Hacker News new | ask | show | jobs
by londons_explore 3092 days ago
I can't really see how it would be fixable even with new hardware.

Speculative execution is fundamental to getting decent performance out of a CPU. Without it you should probably divide your performance expectations by 5 at least.

Rolling back all state rather than just user visible state in the CPU is neigh on impossible. When you evict something from the cache, you delete it. Undeleting is hard. There are also a lot of other non-user-visible bits of state in a CPU.

3 comments

I agree that we'll probably see new attacks in this area for a long time.

That said, the main new ingredient of Spectre seems to be the idea that userspace can poison the branch target buffer to cause speculative execution of arbitrary code in kernel space.
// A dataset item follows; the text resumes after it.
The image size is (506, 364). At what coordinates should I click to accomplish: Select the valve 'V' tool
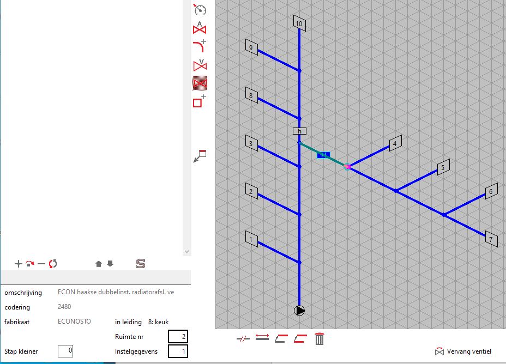coord(200,65)
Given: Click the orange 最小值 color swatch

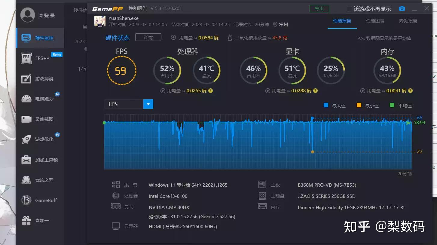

That part of the attack should be fairly easy to mitigate with new hardware, by XORing (or hashing) the index into the BTB with a configurable value that depends on the privilege level. So each process has its own "nonce", and they're all different from the kernel's.

Then BTB poisoning won't work unless the attacker knows its own and the other context's nonce. Even if further attacks are found that leak this nonce, they could be mitigated by changing the nonce at regular intervals.

Couldn't you do something like have a separate chunk of "speculative cache" which you only commit to the main cache once the speculatively-executed instructions are retired? Sounds complex, sure - but it seems like that would give you the performance benefits of speculative execution while still being able to roll back (or prevent in the first place) any cache-state side effects when branches were mispredicted. Could also imagine processors start segregating cache by privilege level.

I guess part of the question you're raising is: are there so many different caches, translation buffers, etc. in a modern CPU that keeping 'uncommitted buffers' for the state of all of them would be just as complex as throwing a whole other core in there?

No, that would not be enough. CPUs speculatively execute across multiple branches. Even if you had a separate speculative cache for every code path, you could still build a side-channel from the amount of contention. [1]

[1] https://eprint.iacr.org/2016/613.pdf

> Both hardware thread systems (SMT and TMT) expose contention within the execution core. In SMT, the threads effectively compete in real time for access to functional units, the L1 cache, and speculation resources (such as the BTB). This is similar to the real-time sharing that occurs between separate cores, but includes all levels of the architecture. [...] SMT has been exploited in known attacks (Sections 4.2.1 and 4.3.1)

Possibly - but that's an entirely new processor design. That would take years to get released an adopted.

The scary thing is that you can't fix this in software.

It effectively means wiping the caches, TLBs, BTBs and any other caches and optimisations on any form of context switch, as far as I can see? Which yes will likely require new silicon.